Now, this marvelous natural wonder is facing yet another threat to its existence- the coral bleaching.
Globally, we are experiencing changes in our average weather conditions and the regularity of extreme events due to the fundamental shifts our climate is undergoing. The Earth's climate is warming and mostly as a result of human activities.
Corals inhabiting tropical coral reefs can only tolerate small temperature ranges since they are thermally sensitive. But due to the changes in our climate that causes abnormally high sea-surface temperatures, coral reefs start to bleach during summer months. As the temperature increases, the intensity of coral bleaching also increases.
Coral bleaching occurs when zooxanthellae coral tissues become transparent and reveal the white coral skeleton underneath it. Zooxanthellae are the tiny, colorful marine algae that live inside the corals and provide them their color and the coral's main supply of energy. But when the temperature rises, the algae die.
The loss of these algae can kill the corals if unfavorable conditions persist. However, when the temperature returns to normal levels, they can regain their zooxanthellae but because of the stress of coral bleaching, its growth and reproduction will likely decrease.
In February of this year, temperatures on the reef have reached 1.25C above normal which is the highest on record since 1900. According to scientists the increase in temperature is because the oceans are gathering heat due to accumulating levels of greenhouse gases that are mostly from burning fossil fuels.
Central and southern parts of the reef have accumulated high levels of heat stress based on observations on the reef's conditions from satellites and in-water temperature loggers. But its full effects will only be seen once the aerial surveys were completed at the end of this week, and its data is analyzed.
Three to four years ago- in 2016 and 2017, the Great Barrier Reef has experienced back-to-back intense bleaching that almost killed half the reef's corals. The central and southern parts of the world heritage reef were spared from the impact in those years which means that they are not used to heat and could be hit harder.
The Director of the ARC Centre of Excellence for Coral Reef Studies at James Cook University, Professor Terry Hughes, spent 17 hours in four days doing aerial surveys since last week to score bleaching on reefs along with a staff member from the authority.
He found out that corals in Princess Charlotte Bay at the bottom of the Cape York Peninsula had been severely bleached, but the impacts are lesser on the reefs that are located far away from the coast. "Ribbon reefs" of the outer reefs in the north had escaped bleaching.
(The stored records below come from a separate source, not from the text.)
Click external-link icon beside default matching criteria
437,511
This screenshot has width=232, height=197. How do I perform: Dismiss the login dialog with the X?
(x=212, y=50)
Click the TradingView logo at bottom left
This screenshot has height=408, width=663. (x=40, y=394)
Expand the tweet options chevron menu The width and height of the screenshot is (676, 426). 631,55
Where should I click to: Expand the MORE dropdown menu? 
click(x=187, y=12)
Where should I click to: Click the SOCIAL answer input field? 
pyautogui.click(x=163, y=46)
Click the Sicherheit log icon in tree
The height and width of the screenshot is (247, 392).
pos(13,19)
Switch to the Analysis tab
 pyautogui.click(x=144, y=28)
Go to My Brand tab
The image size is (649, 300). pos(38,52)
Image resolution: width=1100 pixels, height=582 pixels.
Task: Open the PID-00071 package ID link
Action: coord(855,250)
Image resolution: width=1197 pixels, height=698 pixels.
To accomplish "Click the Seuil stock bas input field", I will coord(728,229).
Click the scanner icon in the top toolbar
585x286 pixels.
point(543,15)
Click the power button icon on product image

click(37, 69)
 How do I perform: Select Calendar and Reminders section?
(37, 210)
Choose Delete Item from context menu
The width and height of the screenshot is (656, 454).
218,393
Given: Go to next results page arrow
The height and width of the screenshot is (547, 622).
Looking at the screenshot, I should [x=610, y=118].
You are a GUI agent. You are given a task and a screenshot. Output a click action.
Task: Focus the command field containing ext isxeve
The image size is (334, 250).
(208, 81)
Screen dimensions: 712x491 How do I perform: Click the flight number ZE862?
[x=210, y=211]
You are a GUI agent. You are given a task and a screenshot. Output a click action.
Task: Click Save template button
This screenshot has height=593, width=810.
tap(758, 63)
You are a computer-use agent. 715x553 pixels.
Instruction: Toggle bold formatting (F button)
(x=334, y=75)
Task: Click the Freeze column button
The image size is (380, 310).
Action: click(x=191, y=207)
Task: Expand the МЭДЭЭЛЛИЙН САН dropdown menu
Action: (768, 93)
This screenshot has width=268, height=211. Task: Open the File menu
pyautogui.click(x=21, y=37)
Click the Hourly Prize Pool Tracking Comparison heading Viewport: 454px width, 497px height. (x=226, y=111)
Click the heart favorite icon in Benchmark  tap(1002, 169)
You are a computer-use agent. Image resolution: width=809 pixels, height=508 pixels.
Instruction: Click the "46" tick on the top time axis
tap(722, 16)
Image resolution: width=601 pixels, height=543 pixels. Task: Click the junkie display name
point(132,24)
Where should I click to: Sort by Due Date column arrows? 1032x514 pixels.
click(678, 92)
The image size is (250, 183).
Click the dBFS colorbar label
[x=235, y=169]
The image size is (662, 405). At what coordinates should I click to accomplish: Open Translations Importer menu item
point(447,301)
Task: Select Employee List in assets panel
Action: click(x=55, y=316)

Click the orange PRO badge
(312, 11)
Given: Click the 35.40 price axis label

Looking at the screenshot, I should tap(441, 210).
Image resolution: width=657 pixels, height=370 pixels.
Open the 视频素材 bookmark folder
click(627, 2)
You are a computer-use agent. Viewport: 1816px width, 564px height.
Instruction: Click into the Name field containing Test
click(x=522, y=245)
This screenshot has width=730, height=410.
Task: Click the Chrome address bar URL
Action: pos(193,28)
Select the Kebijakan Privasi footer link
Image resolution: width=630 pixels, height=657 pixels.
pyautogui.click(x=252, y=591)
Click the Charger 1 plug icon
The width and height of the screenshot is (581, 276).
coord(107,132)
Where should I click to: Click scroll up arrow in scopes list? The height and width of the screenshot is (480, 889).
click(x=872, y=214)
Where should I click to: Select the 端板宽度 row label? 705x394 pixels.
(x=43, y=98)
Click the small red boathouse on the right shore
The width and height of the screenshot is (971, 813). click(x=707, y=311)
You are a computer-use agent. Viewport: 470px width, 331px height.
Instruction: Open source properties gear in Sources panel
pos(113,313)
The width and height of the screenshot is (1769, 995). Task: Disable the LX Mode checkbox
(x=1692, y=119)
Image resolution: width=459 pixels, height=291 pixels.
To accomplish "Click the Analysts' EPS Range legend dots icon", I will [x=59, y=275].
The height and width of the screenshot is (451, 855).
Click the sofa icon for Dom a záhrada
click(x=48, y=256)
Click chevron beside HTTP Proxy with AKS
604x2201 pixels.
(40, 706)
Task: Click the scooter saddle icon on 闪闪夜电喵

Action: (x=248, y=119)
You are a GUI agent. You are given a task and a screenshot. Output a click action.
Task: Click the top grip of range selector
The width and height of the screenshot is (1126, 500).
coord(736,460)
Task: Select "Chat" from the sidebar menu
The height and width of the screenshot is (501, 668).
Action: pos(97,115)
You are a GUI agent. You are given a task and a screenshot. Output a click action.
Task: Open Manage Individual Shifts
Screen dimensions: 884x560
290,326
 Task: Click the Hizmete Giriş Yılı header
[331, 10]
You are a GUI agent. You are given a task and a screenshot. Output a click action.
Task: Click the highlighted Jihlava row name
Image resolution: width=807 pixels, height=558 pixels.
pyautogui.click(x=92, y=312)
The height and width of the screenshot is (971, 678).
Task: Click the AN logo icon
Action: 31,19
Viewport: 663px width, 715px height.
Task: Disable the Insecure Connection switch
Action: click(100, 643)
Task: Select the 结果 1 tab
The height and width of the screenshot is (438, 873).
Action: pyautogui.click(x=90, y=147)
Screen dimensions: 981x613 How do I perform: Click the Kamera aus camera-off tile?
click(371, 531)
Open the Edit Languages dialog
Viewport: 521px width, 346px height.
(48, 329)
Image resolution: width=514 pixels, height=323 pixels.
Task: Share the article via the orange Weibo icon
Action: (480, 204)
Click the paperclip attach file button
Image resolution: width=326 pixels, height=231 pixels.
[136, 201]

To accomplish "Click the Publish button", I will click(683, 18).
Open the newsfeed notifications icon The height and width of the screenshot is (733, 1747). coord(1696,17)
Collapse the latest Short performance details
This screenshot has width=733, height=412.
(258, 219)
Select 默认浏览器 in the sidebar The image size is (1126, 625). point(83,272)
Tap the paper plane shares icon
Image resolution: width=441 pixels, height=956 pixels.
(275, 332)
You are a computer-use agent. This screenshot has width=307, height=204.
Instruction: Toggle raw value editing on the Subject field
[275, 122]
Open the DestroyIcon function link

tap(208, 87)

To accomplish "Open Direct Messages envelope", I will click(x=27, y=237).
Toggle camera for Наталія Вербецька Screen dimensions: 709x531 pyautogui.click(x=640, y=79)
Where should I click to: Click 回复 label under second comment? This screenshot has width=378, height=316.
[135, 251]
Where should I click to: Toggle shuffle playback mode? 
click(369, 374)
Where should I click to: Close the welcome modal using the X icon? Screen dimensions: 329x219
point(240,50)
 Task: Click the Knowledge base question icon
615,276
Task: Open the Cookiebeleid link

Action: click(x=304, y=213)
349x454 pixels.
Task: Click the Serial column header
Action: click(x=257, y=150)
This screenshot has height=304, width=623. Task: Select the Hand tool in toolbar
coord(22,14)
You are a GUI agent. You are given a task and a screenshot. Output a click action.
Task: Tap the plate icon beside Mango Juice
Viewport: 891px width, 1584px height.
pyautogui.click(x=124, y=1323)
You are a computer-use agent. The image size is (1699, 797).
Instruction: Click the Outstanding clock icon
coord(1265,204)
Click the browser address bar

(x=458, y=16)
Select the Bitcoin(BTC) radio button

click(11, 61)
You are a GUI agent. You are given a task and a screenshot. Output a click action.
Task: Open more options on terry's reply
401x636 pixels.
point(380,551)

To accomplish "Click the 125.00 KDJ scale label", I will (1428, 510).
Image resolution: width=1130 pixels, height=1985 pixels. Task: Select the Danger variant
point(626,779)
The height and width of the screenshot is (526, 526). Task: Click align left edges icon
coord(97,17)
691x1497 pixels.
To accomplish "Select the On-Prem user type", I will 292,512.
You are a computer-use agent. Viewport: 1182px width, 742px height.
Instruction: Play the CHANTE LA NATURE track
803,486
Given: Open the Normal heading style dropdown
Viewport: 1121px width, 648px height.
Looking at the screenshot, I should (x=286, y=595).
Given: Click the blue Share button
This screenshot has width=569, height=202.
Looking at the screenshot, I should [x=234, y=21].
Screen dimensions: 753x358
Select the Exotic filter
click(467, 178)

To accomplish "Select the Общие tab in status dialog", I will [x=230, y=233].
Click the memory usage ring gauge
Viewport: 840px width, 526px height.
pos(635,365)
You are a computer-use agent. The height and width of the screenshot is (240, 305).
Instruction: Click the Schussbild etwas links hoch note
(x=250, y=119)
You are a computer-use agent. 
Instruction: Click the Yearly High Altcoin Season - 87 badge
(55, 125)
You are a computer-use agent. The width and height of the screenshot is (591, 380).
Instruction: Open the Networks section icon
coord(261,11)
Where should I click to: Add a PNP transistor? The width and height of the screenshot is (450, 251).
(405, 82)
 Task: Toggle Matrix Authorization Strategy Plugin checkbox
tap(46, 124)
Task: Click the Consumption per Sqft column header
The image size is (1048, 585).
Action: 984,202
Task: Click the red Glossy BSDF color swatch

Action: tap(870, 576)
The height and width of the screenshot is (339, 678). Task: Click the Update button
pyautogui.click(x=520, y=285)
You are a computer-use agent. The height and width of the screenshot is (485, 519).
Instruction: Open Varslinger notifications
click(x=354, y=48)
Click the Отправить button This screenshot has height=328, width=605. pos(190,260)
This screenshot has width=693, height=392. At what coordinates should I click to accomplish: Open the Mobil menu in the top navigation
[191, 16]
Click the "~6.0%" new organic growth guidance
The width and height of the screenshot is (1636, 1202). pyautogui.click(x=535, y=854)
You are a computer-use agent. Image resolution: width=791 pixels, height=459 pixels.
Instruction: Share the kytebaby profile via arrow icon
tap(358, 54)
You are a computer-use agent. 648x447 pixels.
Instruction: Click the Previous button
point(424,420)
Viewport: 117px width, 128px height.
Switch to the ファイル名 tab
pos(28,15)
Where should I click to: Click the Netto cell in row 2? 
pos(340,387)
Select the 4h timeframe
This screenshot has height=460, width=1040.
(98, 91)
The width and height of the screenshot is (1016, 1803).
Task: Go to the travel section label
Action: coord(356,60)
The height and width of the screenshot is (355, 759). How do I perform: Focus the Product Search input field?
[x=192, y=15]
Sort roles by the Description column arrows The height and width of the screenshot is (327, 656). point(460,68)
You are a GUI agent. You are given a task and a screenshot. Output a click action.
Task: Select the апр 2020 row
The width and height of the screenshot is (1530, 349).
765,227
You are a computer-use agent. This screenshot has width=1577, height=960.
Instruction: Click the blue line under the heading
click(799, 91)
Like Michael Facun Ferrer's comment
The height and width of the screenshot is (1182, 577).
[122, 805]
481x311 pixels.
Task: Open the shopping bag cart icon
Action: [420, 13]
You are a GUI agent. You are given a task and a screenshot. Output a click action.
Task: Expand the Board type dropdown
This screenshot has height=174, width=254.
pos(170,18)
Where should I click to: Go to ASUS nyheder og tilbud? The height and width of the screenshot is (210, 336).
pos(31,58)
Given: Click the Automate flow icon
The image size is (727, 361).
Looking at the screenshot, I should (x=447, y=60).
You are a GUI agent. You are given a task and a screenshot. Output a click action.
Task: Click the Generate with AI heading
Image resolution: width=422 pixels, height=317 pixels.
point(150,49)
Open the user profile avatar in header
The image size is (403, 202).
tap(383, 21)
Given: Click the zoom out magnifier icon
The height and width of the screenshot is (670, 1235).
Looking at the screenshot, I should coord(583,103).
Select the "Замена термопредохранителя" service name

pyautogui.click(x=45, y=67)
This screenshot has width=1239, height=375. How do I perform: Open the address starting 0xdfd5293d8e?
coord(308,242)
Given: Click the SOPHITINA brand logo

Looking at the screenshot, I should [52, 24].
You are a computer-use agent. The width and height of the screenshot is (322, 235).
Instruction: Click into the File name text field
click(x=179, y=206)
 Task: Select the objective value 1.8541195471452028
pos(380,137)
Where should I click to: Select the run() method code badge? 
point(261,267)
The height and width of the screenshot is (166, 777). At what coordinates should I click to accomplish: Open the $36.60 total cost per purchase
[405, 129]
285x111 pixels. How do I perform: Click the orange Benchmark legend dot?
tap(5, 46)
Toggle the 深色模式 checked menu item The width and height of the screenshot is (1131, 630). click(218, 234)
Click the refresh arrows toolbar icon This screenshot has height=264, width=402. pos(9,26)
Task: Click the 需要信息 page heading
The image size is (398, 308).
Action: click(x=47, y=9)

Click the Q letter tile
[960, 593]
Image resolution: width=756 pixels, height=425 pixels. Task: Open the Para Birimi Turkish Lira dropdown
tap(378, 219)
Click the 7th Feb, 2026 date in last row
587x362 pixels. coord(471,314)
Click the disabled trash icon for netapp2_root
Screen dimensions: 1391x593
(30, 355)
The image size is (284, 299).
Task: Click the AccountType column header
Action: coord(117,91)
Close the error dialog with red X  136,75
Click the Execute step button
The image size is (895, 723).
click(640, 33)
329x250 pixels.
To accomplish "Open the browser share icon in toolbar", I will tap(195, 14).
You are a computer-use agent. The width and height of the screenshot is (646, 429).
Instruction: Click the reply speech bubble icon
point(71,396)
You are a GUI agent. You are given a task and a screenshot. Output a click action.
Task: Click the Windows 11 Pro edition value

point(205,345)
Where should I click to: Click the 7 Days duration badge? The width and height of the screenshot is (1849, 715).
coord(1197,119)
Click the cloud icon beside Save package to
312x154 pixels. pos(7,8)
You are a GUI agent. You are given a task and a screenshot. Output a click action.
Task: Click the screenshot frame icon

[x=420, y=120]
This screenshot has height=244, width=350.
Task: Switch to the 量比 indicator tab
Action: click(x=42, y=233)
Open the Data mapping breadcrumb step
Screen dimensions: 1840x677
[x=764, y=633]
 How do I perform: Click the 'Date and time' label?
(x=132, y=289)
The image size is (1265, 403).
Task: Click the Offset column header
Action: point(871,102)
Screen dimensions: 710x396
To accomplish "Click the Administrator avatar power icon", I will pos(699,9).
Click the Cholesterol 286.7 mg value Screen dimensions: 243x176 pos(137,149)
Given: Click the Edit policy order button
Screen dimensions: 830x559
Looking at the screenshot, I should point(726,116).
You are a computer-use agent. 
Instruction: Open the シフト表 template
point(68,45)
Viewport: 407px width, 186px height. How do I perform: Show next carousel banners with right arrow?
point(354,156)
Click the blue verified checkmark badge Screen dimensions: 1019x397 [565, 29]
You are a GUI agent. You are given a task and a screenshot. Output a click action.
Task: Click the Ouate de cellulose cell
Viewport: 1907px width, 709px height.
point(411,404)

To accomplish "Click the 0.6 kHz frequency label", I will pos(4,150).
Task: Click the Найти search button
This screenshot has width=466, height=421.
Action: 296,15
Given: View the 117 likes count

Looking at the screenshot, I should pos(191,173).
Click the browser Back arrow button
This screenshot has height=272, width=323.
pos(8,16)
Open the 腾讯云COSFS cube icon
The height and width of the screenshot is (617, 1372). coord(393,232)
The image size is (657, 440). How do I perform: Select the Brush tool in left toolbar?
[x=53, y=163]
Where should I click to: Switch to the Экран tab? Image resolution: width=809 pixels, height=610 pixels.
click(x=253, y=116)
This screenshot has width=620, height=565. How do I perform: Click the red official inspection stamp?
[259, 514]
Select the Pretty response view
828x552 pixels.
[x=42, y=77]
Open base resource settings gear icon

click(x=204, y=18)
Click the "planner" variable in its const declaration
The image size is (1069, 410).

The corals left during the 2016 and 2017 bleaching managed to survive. Experts are much concerned about what will happen in the southern part, unlike the other two years which impacts are more coastal.
Bleaching does not necessarily mean that the corals are dead, according to Hughes. It is the misconception of many, this only means that the corals need more help. 2016 and 2017 events are considered to be the worst that ever happened to the great barrier reef and if this year would turn out to be less severe, it shall not give us a false sense of security.
Many parts of the Great Barrier Reef are still amazing and beautiful. It just needs us to do more globally and protect it.